▶ _Written task_
Pull out each line of the entries below that includes the string "options", and copy those lines in full.

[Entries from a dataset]
------------
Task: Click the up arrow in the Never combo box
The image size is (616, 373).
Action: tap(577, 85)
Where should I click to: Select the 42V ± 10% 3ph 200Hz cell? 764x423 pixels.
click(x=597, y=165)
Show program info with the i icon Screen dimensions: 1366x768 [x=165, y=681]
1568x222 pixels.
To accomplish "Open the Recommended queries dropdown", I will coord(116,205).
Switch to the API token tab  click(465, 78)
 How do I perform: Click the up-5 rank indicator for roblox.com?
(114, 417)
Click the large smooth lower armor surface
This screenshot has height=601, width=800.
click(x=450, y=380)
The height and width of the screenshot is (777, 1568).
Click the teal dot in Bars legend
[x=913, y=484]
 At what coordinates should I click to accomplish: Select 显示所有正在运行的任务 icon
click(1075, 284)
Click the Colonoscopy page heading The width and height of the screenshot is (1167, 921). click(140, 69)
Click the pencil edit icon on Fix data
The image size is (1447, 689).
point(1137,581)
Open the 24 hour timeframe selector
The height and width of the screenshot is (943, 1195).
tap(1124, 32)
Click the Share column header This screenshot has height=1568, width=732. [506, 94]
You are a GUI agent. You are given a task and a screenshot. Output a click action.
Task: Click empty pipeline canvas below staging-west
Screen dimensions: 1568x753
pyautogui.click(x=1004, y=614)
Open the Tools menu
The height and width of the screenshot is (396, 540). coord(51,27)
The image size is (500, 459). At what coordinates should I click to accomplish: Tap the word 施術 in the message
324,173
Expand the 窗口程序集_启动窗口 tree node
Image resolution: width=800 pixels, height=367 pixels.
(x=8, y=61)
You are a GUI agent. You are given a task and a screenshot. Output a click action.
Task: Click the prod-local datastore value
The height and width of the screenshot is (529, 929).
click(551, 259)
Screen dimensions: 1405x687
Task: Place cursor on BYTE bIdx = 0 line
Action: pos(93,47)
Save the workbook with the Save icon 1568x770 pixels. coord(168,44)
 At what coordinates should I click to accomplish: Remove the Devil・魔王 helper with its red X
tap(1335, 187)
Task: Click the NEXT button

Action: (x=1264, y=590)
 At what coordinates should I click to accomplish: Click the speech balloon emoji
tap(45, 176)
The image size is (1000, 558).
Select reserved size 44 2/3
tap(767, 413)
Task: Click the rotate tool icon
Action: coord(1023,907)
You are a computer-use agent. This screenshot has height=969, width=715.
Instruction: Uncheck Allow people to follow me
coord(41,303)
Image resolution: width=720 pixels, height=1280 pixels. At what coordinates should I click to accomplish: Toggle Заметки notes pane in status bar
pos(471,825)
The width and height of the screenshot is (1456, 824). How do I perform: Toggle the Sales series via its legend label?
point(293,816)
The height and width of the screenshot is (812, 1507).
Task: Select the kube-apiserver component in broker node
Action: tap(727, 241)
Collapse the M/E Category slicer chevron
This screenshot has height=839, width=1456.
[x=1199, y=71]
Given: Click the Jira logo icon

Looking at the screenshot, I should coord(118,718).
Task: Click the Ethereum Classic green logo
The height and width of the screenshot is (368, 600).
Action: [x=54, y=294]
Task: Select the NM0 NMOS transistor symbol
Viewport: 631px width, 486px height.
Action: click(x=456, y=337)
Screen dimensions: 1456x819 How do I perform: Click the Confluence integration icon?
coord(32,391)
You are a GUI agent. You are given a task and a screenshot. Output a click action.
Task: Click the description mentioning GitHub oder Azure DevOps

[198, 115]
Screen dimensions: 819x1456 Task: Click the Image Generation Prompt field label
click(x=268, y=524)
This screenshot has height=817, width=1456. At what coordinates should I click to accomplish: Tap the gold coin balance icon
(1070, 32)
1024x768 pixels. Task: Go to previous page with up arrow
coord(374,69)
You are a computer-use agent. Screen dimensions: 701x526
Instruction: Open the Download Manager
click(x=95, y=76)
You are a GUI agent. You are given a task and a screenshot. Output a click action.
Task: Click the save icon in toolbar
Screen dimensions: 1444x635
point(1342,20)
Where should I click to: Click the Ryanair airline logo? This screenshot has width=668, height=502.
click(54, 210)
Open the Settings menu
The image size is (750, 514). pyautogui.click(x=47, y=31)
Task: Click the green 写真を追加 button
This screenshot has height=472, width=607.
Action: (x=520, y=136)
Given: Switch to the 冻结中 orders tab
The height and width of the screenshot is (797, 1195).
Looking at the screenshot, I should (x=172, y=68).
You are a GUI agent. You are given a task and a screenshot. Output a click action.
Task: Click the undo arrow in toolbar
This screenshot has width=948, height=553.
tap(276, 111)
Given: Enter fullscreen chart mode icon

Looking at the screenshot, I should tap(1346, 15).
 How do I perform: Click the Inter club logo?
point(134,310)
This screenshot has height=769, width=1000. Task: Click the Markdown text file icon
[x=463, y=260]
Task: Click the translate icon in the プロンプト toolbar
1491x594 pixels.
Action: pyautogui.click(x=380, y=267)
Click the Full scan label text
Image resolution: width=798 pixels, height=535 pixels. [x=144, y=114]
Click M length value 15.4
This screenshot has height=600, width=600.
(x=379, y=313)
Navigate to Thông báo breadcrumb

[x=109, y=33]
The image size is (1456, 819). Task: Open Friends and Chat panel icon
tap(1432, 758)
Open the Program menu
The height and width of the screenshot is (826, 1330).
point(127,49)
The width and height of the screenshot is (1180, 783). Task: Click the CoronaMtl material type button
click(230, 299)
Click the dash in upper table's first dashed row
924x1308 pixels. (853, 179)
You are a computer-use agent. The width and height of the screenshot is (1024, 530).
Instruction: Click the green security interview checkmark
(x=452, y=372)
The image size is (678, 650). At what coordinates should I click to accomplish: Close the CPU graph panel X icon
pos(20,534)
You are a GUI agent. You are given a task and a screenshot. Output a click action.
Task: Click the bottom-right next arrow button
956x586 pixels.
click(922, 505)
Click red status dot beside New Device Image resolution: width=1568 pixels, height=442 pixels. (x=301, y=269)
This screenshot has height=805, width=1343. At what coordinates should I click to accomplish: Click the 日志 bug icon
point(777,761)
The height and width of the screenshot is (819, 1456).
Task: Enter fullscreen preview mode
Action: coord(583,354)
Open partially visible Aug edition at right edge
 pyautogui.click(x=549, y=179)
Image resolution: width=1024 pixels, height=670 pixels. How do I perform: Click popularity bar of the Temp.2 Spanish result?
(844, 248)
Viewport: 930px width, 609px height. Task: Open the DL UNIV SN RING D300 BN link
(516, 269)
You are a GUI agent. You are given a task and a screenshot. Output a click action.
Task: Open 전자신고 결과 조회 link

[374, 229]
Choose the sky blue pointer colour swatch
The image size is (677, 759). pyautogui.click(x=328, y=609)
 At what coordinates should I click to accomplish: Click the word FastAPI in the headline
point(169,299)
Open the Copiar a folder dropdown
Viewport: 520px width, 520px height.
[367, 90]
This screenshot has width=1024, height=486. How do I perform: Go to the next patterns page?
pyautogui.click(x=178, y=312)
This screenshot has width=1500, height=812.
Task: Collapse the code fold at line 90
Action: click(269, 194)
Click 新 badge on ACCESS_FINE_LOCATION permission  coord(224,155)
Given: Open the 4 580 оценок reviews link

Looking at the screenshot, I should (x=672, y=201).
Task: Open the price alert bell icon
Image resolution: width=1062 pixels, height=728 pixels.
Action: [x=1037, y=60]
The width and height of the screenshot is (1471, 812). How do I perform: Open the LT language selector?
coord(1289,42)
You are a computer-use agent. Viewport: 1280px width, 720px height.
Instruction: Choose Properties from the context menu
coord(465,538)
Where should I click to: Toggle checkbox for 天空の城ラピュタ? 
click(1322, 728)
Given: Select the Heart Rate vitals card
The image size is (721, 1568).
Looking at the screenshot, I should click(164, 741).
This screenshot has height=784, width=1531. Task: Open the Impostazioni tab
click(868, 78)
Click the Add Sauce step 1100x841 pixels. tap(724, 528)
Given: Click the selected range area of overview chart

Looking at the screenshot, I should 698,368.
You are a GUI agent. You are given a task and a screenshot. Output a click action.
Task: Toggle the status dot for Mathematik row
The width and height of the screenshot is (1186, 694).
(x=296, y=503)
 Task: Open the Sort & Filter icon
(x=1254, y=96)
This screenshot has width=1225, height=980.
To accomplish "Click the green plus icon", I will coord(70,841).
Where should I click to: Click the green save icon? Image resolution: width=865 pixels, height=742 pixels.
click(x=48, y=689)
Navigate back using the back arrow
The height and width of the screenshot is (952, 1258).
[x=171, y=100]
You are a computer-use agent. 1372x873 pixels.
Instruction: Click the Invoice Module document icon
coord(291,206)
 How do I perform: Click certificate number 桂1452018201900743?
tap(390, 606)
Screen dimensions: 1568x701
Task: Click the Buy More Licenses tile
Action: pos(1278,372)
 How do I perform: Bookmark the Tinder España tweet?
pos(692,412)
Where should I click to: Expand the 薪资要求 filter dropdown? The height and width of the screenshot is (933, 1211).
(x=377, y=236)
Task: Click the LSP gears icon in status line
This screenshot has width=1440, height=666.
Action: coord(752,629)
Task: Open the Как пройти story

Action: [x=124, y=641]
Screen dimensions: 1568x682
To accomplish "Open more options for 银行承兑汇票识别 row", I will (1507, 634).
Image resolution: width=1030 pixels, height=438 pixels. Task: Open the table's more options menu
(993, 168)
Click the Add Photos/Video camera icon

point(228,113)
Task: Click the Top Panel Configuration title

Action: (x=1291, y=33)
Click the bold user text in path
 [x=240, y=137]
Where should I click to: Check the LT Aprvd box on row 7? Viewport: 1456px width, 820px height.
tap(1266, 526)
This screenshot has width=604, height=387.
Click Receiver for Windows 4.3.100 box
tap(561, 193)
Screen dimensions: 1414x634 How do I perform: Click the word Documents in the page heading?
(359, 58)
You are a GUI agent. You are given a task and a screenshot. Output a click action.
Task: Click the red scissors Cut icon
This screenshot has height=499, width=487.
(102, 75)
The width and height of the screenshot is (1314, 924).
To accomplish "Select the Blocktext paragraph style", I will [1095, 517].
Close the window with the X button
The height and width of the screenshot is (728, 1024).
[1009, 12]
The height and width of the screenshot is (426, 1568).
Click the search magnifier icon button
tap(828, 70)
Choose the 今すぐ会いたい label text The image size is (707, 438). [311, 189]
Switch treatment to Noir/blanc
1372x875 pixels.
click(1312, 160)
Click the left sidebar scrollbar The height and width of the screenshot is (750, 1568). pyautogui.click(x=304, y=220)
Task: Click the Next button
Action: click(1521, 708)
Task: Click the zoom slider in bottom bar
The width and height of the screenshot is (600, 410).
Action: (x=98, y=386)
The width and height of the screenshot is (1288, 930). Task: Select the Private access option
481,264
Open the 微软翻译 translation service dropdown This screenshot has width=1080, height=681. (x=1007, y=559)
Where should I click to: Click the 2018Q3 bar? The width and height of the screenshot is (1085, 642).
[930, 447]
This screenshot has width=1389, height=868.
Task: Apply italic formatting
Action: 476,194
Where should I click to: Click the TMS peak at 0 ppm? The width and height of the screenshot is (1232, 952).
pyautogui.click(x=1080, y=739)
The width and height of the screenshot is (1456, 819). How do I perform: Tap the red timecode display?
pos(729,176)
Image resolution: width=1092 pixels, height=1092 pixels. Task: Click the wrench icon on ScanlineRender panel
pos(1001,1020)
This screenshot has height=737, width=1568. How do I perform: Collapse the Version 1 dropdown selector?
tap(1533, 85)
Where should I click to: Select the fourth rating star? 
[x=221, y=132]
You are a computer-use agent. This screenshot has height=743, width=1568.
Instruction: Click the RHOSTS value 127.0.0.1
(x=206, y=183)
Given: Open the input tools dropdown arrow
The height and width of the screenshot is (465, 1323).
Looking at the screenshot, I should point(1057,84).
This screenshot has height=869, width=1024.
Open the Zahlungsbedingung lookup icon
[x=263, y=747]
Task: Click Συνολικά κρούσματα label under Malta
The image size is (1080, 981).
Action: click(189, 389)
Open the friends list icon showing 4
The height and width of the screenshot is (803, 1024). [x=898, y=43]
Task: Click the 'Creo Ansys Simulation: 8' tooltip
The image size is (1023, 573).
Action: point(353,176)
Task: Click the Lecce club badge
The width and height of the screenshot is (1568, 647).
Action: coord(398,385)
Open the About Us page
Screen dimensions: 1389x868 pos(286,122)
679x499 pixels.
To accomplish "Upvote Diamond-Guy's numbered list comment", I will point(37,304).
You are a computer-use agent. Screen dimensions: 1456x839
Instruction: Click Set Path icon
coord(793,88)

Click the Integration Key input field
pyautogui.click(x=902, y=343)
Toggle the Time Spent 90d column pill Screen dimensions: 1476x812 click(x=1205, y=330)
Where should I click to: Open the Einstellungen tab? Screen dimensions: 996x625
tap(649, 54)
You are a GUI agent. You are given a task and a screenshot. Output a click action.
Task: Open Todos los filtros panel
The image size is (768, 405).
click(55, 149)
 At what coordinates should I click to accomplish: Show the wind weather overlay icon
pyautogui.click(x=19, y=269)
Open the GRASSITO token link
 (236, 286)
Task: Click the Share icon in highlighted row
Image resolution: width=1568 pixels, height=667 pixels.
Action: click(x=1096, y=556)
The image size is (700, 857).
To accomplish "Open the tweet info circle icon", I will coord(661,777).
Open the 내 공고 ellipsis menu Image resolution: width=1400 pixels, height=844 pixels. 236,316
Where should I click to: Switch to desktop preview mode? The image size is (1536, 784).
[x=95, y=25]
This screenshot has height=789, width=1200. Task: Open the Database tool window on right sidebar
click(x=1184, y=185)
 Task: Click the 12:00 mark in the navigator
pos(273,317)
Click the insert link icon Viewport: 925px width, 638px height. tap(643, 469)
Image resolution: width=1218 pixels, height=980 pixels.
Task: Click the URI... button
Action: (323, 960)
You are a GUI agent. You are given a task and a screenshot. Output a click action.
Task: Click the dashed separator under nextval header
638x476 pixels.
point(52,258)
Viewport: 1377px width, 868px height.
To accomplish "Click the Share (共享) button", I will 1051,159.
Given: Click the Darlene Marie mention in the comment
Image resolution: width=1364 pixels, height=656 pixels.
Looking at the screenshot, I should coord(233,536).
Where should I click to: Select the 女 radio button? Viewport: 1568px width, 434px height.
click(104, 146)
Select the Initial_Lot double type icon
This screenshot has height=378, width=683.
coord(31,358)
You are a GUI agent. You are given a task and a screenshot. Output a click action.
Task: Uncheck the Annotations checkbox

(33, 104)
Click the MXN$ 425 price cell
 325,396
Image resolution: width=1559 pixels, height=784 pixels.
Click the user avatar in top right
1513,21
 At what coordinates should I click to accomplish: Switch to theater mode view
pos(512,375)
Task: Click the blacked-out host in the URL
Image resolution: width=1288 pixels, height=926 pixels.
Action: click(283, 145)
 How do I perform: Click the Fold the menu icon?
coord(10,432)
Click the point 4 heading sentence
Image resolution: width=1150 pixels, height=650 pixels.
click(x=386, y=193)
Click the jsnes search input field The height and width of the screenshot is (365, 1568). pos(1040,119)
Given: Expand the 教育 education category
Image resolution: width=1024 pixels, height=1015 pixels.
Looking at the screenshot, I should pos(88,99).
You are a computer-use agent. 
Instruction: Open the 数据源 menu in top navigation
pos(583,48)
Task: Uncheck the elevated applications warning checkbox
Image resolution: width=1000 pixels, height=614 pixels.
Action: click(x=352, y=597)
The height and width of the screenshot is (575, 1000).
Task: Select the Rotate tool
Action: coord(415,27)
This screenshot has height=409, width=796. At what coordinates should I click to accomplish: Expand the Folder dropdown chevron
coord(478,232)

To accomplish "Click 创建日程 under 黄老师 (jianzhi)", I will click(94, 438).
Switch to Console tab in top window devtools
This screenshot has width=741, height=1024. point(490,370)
------------
▶ _Written solution_
To accomplish "Open more options for 银行承兑汇票识别 row", I will (1507, 634).
Image resolution: width=1030 pixels, height=438 pixels. Task: Open the table's more options menu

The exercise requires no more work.